Initially, Eaton was troubled that Bobby Jo and Annette were executed with a gun, while Luther attacked his other known victims, Mary Brown and Bobby Jo Jones, with a hammer and his hands. But then Luther was convicted of shooting Cher Elder.
Breckenridge is no longer a stranger to murders and other violent crime. It keeps Eaton too busy to devote much time to the murders of Bobby Jo and Annette. But he still pulls over whenever he reaches the summit of Hoosier Pass and also pauses by the small white cross beside the stream if other matters take him to Alma. “No one stops being a suspect until I got the guy who did it,” he says.
Although they’re not his cases and he keeps a discreet distance, Richardson remains convinced that Oberholtzer and Schnee are Luther’s work. He, like Freehling in Pennsylvania, points out that the murders, rare for the area back then, stopped when Luther was arrested.
“Luther is an opportunistic killer,” he says. “It’s only in television and the movies that a serial killer always kills the exact same way. Luther’d take a trashcan and shove it down your throat if that’s what he had. On the night Cher died, he just happened to have a gun in the car because numb-nuts, the Eerebout brothers, had given it to him a couple days before.”
There are other factors that continue to point the finger at Luther for the murders. He wasn’t working the day of or after the murders, though he told investigators that he was. He drove a truck similar to the truck the hitchhiking Breckenridge couple insisted having seen Bobby Jo in. And by his own accounts, he had access to several guns.
Sue Potter’s photograph was similar enough to the composite sketch of the dark-haired woman seen with Annette Schnee the night she disappeared that a judge in the state where she currently lives believed there was grounds
to have her forced to give blood samples at a hospital.

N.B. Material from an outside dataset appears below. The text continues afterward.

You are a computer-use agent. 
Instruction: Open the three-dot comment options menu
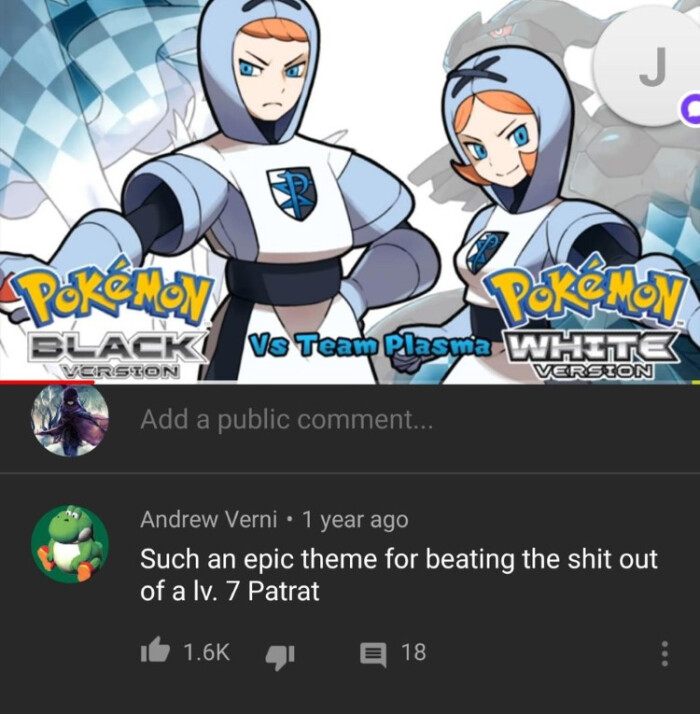pyautogui.click(x=665, y=653)
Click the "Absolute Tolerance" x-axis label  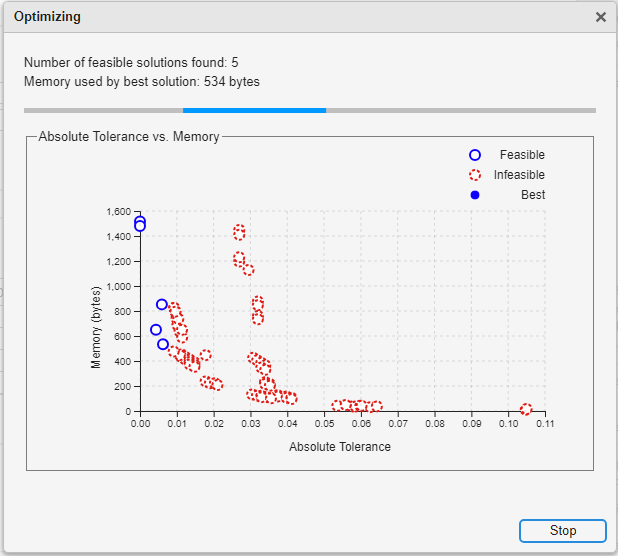pyautogui.click(x=340, y=447)
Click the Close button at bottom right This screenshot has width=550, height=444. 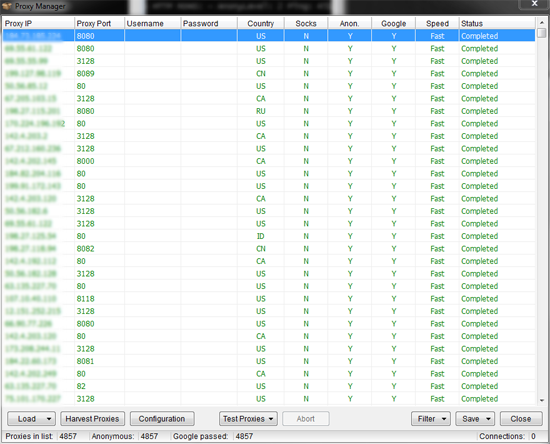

The blood on Bobby Jo’s mitten didn’t match. But does that exclude Sue Potter from having been with Luther and Annette at some point during that late afternoon?
Then there are Luther’s comments, which still haunt Sheriff Joe Morales. “Why do I do these things?” What things? How many? When? Morales wonders. “It won’t be over for me until he’s dead,” says the sheriff.
Mary Brown insists, as she has for several years, that she recalls Luther pointing a gun at her back during the assault. Her imagination? Or is it only a coincidence that several of Luther’s former jailmates, who Mary had no contact with, claim he said he intended to shoot her but feared waking the neighbors?
Unfortunately, after the passage of time and leads not pursued by the original investigators, there are more possibilities than proof. Did John Martin tell the deputy of Luther bragging about leaving a woman he had raped face down in a creek in May, before the body of Annette Schnee was found, or not until September?
If not until September, why did Luther assault him for being a snitch? And for that matter, why did Luther then try to arrange the murders of Martin and Sue Potter? Revenge, anger—or because he feared what they might say?
Tantalizing questions, but will there ever be answers? The last Eaton heard, Martin, who told him that he had terminal cancer, was released in 1996 from the New Jersey prison and living with his family. But he hasn’t been heard from since.
If a case can ever be made against Luther in Summit County, the prosecutor there may find it easier to get a judge to allow evidence of similar transactions. One of Cleaver’s arguments that swayed Judge Munch was that Luther didn’t use a gun on Mary Brown and Bobby Jo Jones and that he let them live. After Cher Elder, that argument no longers washes.